The Alkalinization of American Aloe for the Feeding of Small Stock

D Wentzel

 

The occurrence of lameness in ruminants fed with American aloe (garingboom) was reported early this century. During droughts American aloe has proved to be a useful drought fodder crop – the succulent leaves merely being chopped and fed to both small and large stock. Obviously, the frequent incidence of lameness in some animals receiving a diet containing American aloe - presumably those ingesting too much of it - presents a serious problem to farmers in the semi-arid areas where American aloe is commonly used for drought feeding.

Investigation of this lameness problem revealed that the primary cause of the condition is an acid-overload resulting from large intakes of American aloe, which has a relatively low pH (approximately 4,3). In an experiment, young Dorper sheep, accustomed to American aloe and fed this fodder only, developed the typical signs of lameness reported earlier. Observations of these affected animals suggested some resemblance to the "stiffness" syndrome seen in ruminants suffering from a grain-overload.

Therefore a similar approach to that used to overcome the problem of grain-overload and subsequent acidosis, and which led to the "alkali-ionophore" treatment of grain (chocolate grain), was basically followed in this case. In laboratory trials, it was ascertained that the addition of 0.5 % of calcium hydroxide (slaked lime) to the homogenized contents of American aloe leaves increases the pH thereof from its relatively low level to a neutral pH of 7. Thereafter chopped American aloe was treated similarly by adding half a percent of slaked lime to it, while mixing it in a concrete mixer.
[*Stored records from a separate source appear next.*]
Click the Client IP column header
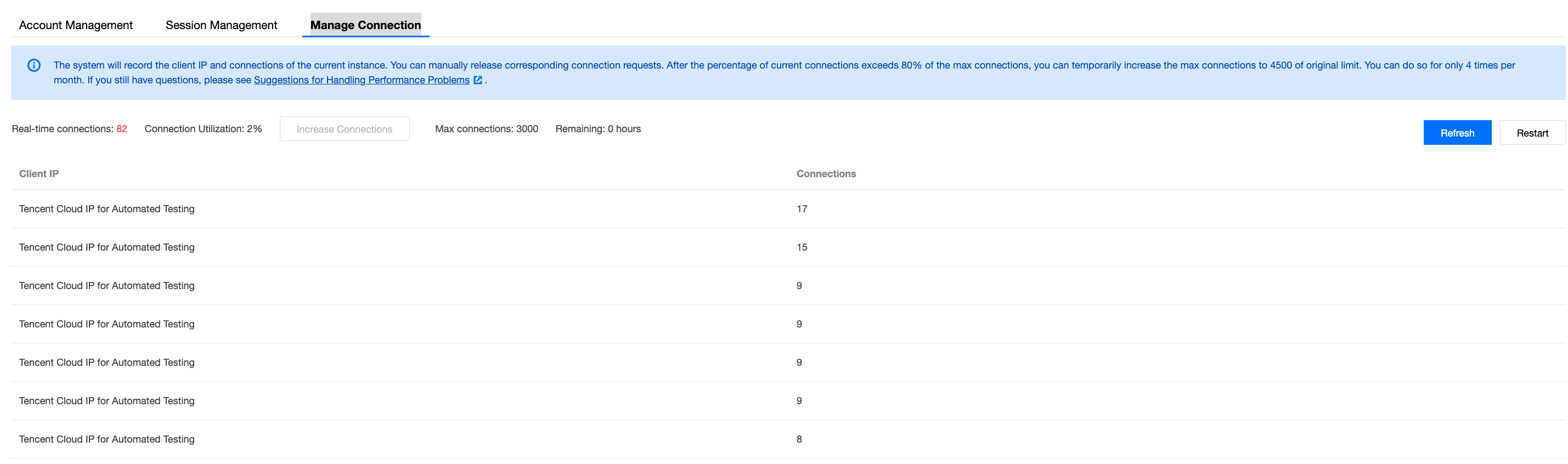Screen dimensions: 1568x464 (39, 173)

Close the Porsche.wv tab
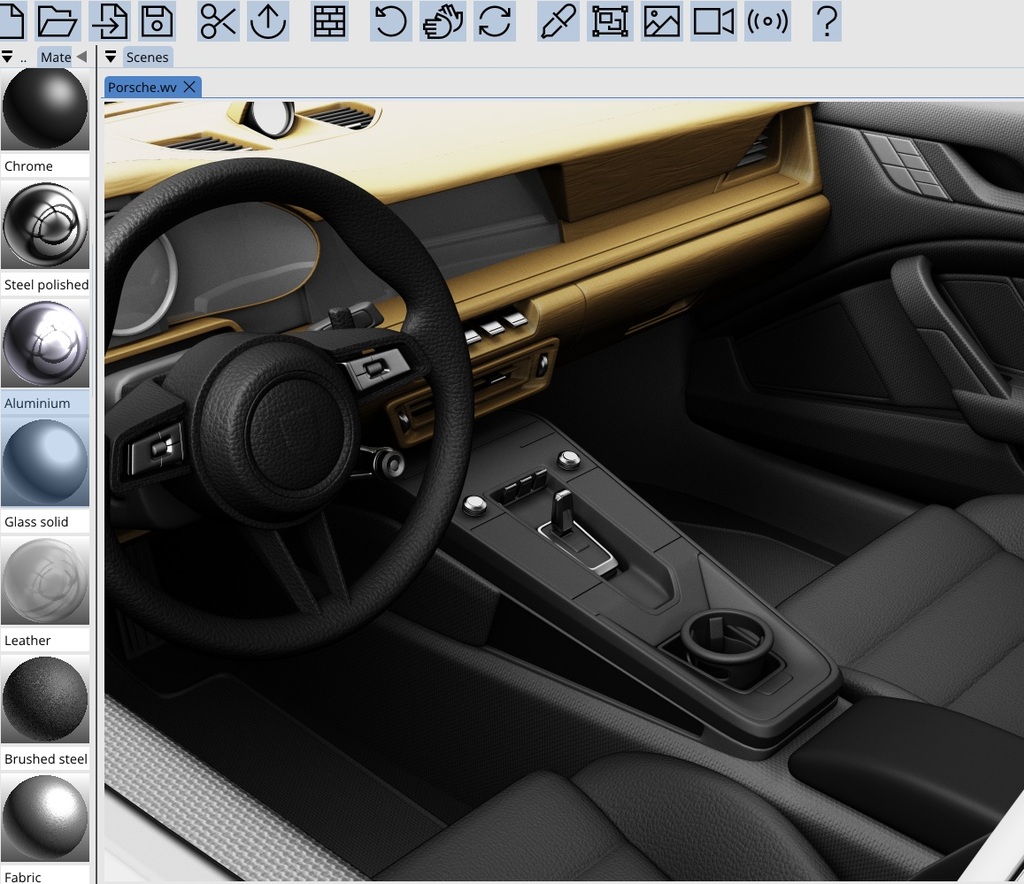pos(189,87)
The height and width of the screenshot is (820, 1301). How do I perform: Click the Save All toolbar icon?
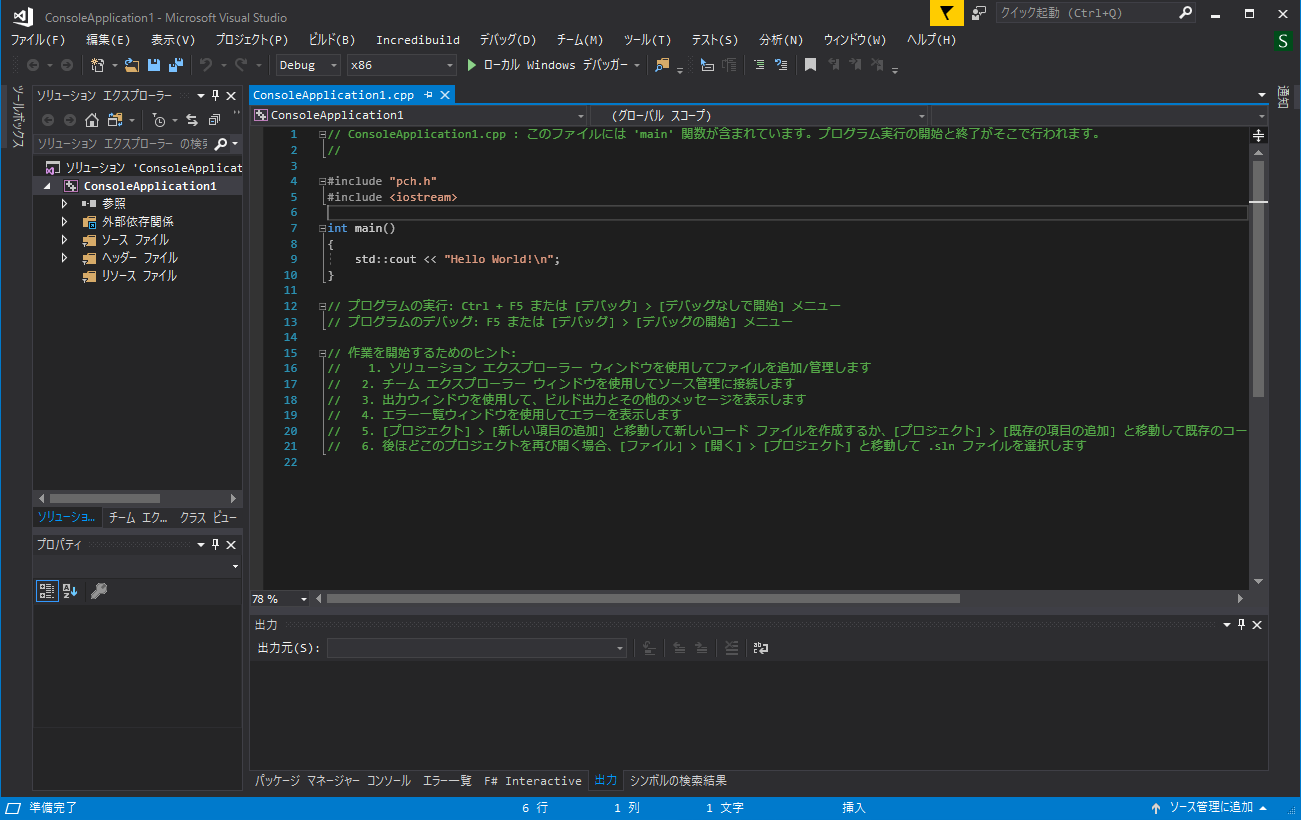[175, 64]
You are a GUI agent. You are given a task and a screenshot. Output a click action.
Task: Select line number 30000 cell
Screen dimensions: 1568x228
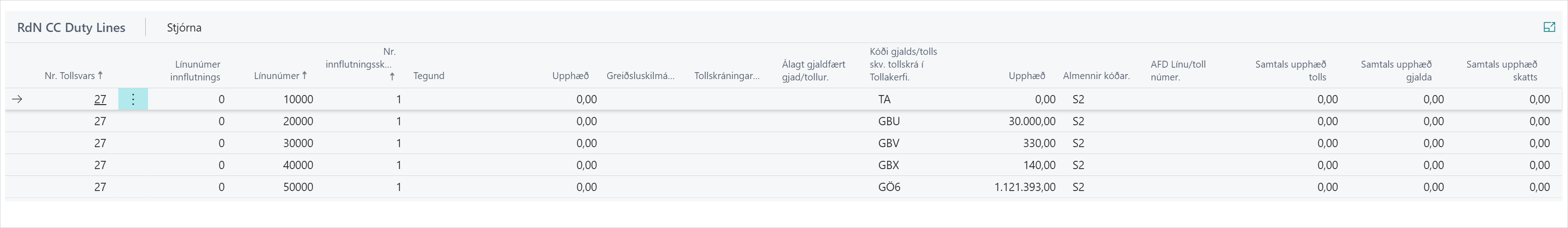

This treated American aloe was then fed to Dorpers and, although similar intakes to those reported earlier were recorded, no signs of lameness occurred during the following two months when they received this fodder alone, on an ad. lib. basis.

The findings of this trial indicate firstly that the lameness resulting from feeding American aloe to ruminants is caused by large intakes of fodder with a too low pH. Secondly, these results indicate that this condition can be prevented by alkalinization of the fodder with slaked lime to increase the pH to an acceptable level for the ruminant. Further trials, however, need to be undertaken to ascertain the optimum level of inclusion of slaked lime to prevent lameness, while retaining the maximum level of animal production.